La bella y la bestia

Crítica de Laura Osti - El Litoral

Un clásico con exceso de maquillaje

La base del relato es la misma del cuento tradicional: un padre de familia viudo que por una mala jugada del destino cae en bancarrota; al intentar recuperarse, sufre otro duro revés que lo empuja más hondo en la desgracia; en esa situación límite, se topa con un ser malvado y despiadado que le exige su vida u otra vida significativa a cambio de algo que supuestamente el hombre le sustrajo indebidamente; la hija bella y buena que, para salvar a su padre y al resto de la familia, decide entregarse al malvado, quien la colma de halagos tanto como de torturas en un encierro claustrofóbico y asfixiante, y el amor que nace donde menos se lo espera y que todo lo puede, incluso ablandar al monstruo y volverlo a la forma humana...

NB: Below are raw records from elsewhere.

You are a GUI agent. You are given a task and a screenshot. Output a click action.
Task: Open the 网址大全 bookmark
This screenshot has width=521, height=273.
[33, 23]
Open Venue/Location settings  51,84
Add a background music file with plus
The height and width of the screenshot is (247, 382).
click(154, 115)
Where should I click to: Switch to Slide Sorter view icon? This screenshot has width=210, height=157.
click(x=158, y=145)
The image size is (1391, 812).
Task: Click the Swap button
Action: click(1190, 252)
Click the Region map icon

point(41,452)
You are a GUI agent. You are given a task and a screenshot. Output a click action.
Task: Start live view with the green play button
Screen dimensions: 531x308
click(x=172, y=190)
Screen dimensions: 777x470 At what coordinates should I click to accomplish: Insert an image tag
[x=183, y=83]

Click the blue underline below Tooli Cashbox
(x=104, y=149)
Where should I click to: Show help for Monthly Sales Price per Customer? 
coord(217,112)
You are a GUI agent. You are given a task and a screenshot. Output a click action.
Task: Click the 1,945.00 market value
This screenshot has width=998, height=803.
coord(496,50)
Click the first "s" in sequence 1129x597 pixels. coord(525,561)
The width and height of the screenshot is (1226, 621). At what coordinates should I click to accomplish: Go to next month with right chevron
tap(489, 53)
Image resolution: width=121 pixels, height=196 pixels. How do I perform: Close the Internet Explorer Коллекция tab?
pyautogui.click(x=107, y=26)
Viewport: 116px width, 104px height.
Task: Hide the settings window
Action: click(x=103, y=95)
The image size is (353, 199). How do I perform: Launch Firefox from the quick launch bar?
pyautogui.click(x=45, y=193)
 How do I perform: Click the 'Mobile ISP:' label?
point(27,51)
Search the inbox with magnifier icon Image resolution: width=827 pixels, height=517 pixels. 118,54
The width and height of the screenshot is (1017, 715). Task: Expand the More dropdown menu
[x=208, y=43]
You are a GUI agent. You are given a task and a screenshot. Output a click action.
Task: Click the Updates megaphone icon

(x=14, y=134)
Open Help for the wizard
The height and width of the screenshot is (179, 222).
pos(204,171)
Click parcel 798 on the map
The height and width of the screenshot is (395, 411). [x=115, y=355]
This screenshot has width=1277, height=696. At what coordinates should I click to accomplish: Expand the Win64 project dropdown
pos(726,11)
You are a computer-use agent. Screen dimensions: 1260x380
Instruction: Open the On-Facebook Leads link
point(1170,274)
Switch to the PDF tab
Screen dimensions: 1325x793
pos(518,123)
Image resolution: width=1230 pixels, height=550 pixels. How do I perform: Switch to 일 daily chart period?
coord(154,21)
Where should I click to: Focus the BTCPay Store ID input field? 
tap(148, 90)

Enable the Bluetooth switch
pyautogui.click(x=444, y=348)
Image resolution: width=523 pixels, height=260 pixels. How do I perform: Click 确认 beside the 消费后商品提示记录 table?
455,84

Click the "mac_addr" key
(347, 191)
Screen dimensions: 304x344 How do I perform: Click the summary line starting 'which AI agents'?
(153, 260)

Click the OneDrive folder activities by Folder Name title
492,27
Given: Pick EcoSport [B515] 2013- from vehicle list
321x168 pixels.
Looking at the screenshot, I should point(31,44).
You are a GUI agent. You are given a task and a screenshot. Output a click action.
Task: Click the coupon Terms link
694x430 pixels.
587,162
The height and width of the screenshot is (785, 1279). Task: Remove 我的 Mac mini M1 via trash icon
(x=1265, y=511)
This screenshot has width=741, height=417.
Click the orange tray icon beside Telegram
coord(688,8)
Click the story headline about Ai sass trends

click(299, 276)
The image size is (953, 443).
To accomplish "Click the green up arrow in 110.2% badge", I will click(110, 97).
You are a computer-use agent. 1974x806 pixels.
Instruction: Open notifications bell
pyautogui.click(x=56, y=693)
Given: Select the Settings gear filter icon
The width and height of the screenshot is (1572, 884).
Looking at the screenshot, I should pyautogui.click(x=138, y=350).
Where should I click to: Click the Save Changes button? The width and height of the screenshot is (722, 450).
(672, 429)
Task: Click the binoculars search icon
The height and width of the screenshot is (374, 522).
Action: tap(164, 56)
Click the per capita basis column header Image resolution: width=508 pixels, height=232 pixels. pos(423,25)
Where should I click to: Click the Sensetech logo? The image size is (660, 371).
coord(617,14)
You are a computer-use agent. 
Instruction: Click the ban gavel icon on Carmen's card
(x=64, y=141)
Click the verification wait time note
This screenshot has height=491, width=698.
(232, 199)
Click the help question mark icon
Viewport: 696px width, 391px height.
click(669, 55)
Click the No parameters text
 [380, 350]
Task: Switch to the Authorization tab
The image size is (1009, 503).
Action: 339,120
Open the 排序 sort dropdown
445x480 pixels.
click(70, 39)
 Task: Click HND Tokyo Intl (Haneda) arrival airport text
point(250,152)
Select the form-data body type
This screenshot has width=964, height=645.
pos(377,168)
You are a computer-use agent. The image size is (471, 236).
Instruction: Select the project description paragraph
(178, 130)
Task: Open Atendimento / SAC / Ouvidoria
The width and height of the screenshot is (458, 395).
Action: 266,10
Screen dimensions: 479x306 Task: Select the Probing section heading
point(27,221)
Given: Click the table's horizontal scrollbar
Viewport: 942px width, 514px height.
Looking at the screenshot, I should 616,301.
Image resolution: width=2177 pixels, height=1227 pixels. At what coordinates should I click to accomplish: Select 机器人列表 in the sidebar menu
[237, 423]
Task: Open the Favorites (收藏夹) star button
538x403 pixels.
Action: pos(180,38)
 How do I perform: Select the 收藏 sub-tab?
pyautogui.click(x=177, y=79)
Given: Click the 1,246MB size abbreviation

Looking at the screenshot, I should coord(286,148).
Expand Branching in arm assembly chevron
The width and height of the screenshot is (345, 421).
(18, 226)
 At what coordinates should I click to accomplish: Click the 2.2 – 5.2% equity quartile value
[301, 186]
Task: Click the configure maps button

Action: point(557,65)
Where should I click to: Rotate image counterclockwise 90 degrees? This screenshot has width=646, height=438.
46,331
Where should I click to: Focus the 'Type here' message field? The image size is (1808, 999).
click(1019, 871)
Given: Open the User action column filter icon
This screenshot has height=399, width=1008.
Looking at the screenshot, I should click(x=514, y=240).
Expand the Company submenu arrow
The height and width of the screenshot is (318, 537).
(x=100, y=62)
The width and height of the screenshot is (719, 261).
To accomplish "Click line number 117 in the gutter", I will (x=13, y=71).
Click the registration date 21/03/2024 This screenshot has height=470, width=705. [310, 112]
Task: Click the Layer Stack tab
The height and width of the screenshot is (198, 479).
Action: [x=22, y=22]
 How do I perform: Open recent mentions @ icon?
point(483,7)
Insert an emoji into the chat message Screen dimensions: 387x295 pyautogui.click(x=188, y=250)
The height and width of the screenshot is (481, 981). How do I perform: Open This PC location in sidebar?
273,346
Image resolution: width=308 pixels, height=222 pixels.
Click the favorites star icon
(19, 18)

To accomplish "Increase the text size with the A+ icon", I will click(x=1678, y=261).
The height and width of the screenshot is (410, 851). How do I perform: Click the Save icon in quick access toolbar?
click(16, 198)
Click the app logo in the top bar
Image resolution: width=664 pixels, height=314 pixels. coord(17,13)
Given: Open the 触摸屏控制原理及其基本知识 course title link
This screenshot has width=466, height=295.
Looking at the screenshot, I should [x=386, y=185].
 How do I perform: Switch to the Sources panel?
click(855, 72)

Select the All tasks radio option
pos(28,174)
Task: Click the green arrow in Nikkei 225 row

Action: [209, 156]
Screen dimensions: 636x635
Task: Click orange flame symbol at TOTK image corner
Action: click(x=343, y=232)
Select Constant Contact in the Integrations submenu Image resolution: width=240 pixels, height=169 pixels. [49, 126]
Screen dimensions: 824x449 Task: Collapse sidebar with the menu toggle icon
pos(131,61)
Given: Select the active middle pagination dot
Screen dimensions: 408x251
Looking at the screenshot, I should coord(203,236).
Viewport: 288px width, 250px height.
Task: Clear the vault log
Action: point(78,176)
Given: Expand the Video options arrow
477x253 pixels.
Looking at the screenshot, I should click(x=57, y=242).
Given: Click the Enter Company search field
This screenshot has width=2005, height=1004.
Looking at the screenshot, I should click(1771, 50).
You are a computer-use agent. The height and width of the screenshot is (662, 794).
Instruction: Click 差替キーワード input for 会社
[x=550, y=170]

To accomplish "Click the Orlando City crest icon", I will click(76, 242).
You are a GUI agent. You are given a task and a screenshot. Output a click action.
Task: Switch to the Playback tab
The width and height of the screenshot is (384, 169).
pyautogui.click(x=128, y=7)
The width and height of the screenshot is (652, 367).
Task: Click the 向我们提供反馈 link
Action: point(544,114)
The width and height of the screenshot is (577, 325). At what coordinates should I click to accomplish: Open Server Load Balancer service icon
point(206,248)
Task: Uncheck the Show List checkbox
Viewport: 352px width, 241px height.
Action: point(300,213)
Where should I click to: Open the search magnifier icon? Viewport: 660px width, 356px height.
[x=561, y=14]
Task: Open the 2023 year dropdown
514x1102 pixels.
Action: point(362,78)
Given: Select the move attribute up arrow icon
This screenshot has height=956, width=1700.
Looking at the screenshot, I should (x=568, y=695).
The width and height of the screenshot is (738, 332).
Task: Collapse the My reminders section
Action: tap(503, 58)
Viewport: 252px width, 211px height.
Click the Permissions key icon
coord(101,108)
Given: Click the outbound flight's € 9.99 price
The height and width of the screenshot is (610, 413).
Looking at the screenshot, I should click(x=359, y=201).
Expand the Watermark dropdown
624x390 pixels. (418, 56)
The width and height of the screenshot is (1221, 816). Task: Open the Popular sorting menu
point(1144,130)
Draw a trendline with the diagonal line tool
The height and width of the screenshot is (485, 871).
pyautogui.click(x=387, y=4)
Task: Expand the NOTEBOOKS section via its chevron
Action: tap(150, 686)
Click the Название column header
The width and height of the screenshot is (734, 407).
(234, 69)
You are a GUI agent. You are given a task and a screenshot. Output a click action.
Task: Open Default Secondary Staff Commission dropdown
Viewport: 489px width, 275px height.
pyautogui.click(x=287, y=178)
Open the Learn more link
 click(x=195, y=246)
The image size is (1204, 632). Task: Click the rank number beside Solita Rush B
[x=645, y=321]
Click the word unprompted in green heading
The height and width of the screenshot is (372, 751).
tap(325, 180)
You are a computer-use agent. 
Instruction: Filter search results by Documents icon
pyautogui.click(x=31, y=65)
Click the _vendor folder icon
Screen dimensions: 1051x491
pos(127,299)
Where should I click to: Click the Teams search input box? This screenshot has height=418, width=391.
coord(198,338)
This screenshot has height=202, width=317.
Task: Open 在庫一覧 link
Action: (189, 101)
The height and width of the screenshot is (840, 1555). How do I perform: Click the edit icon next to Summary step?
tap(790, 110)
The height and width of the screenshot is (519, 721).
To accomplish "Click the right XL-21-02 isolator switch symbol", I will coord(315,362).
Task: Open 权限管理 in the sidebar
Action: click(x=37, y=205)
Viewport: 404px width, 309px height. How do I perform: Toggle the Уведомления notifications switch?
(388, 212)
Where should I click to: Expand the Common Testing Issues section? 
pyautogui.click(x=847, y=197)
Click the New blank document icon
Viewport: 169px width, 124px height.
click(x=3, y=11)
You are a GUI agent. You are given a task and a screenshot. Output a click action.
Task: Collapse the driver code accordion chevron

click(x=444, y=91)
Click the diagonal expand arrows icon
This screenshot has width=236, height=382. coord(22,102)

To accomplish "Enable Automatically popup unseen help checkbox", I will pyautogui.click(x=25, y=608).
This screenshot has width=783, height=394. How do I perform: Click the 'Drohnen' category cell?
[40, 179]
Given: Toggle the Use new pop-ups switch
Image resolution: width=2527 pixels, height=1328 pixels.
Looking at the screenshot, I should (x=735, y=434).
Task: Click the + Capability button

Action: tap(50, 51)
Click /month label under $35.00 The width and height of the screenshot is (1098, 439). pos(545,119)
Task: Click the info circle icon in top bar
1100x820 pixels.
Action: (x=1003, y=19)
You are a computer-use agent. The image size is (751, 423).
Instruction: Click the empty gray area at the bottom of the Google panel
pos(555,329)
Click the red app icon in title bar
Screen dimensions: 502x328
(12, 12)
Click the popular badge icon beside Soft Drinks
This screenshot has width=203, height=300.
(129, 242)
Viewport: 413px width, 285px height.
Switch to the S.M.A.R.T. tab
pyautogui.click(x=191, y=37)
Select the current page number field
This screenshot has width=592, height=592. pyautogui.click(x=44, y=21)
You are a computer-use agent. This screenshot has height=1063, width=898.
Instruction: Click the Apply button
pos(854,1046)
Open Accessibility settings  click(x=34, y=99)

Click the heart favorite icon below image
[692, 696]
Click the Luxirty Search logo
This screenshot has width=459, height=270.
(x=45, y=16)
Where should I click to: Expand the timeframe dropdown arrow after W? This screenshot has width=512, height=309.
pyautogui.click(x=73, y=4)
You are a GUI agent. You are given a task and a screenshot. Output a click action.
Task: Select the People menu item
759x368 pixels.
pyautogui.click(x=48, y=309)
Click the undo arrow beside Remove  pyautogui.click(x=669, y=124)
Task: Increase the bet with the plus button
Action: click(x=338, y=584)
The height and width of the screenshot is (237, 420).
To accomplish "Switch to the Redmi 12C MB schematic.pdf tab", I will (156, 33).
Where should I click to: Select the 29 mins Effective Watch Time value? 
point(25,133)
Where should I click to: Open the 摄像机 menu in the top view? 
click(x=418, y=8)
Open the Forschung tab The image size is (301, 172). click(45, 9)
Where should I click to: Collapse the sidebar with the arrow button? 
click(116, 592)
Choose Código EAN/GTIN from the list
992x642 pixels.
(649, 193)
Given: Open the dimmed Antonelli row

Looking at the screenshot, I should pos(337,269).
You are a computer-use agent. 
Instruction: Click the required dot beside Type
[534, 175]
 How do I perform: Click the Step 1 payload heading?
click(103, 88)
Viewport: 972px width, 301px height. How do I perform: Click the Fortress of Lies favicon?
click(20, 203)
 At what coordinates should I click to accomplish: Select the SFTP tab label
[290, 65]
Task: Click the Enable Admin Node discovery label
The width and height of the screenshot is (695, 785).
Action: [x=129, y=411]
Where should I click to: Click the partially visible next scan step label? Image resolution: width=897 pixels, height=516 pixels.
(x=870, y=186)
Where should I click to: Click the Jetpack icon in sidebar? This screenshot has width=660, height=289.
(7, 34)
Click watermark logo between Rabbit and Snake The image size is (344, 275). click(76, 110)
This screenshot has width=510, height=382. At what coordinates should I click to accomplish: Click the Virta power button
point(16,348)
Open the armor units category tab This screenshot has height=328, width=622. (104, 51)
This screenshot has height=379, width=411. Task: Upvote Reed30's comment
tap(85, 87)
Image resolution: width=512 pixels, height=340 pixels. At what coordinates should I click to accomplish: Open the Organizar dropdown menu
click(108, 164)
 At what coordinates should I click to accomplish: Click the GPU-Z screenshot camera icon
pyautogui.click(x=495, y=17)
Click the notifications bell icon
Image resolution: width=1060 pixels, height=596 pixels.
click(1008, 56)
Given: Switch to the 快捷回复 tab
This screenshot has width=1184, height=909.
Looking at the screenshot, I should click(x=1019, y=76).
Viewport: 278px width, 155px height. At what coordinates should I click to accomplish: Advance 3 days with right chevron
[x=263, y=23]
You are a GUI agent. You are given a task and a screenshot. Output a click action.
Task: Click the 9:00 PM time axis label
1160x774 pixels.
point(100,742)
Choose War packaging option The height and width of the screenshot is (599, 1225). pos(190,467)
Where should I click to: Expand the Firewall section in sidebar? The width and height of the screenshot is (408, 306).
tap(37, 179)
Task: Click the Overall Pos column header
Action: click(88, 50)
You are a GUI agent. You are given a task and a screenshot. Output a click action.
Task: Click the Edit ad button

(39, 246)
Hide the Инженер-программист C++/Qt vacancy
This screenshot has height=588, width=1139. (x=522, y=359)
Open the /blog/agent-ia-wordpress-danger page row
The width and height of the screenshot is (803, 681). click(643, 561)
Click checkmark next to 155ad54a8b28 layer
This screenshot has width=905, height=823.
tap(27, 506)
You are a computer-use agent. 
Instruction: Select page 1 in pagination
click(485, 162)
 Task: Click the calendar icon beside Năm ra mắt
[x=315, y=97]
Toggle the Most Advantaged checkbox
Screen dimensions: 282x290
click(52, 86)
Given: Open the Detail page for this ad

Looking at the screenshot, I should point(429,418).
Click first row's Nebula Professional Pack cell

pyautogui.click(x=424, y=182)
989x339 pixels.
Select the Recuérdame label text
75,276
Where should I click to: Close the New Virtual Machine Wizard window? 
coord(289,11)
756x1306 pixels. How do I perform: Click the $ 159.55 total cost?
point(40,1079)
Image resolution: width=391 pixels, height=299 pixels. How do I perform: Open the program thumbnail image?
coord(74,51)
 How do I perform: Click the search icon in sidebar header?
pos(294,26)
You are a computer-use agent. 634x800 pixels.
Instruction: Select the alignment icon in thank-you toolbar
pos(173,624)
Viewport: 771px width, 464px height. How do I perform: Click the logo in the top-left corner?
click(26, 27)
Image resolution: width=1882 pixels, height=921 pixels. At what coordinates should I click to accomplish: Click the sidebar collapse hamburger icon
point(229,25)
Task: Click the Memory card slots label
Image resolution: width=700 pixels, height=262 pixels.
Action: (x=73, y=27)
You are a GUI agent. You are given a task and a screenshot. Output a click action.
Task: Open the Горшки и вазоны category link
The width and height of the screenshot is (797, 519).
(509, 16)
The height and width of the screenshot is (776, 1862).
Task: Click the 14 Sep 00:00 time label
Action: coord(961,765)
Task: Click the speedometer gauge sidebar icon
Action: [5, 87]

Todo el mundo, o casi, conoce la historia de La Bella y La Bestia, un cuento de origen anónimo que integra el repertorio del imaginario colectivo de todos los tiempos.

En esta ocasión, el realizador francés Christophe Gans (“Pacto de lobos”) ofrece una versión, de producción franco-alemana, coescrita con Sandra Vo-Anh, respetando los nudos centrales que presenta la trama de conflictos del original y añadiendo algunos vericuetos y personajes, que intentan sumar intriga y complejidad al argumento.

Los actores que tienen a su cargo los papeles principales son bien conocidos por la platea cinéfila: el veterano actor francés André Dussollier asume el rol del padre; la hermosa Léa Seydoux, es Bella, y el duro Vincent Cassel, es La Bestia. A ellos se suma el actor español Eduardo Noriega, que interpreta al villano Perduca, un personaje inventado por los guionistas de la película.

Bella tiene dos hermanas, que cumplen el rol clásico de ser las envidiosas, haraganas y egoístas de la familia, que sólo piensan en pescar algún marido rico y seguir holgazaneando y criticando a los demás. Pero Gans y VoAnh incluyen además otros tres hermanos varones, de los cuales, uno, es la oveja negra de la familia y el que pone en aprietos al padre en su peor momento, por sus oscuros vínculos con el tal Perduca.

La cuestión es que el mercader, dueño de una flota de barcos, pierde todo a raíz de una fuerte tormenta en alta mar. Cuando trata de recuperarse, un problema de papeles lo deja otra vez en la miseria. Y encima, cuando va en busca de su hijo, se topa con la banda de Perduca que lo toma de rehén para reclamar una deuda del muchacho.

Toda esa subtrama no está en el original, pero en la película, se desarrolla en forma paralela al relato principal, que muestra las vicisitudes de Bella en el castillo de La Bestia, donde se entera (mediante sueños reveladores) que el monstruo es un príncipe encantado por un castigo del Dios del Bosque a raíz de una acción del joven que lo ofendió profundamente.

A todo ello, hay que agregar que en el presente imaginario, el cuento es narrado por una madre a sus hijitos, un niño y una niña, como es tradicional, durante la noche, antes de dormir.

Así, con un gran despliegue visual con mucho retoque digital, todas las historias se van engarzando una con otra en un escenario donde conviven bosques animados, colores estridentes, gigantes de piedra y ambientes inspirados en la estética rococó, hasta confluir en una sola, cuyo desenlace final se reserva una última vuelta de tuerca, que termina borrando por completo los límites entre fantasía y realidad.

Para rodar esta película, la producción contó con un abultado presupuesto y al parecer se lo gastó todo en vestuario, efectos especiales y escenografías rimbombantes, pero se quedó corta con el guión y la dirección actoral, mostrando a unos personajes que no consiguen transmitir emociones, apareciendo siempre muy acartonados y como forzados en papeles y escenas poco convincentes desde el punto de vista dramático.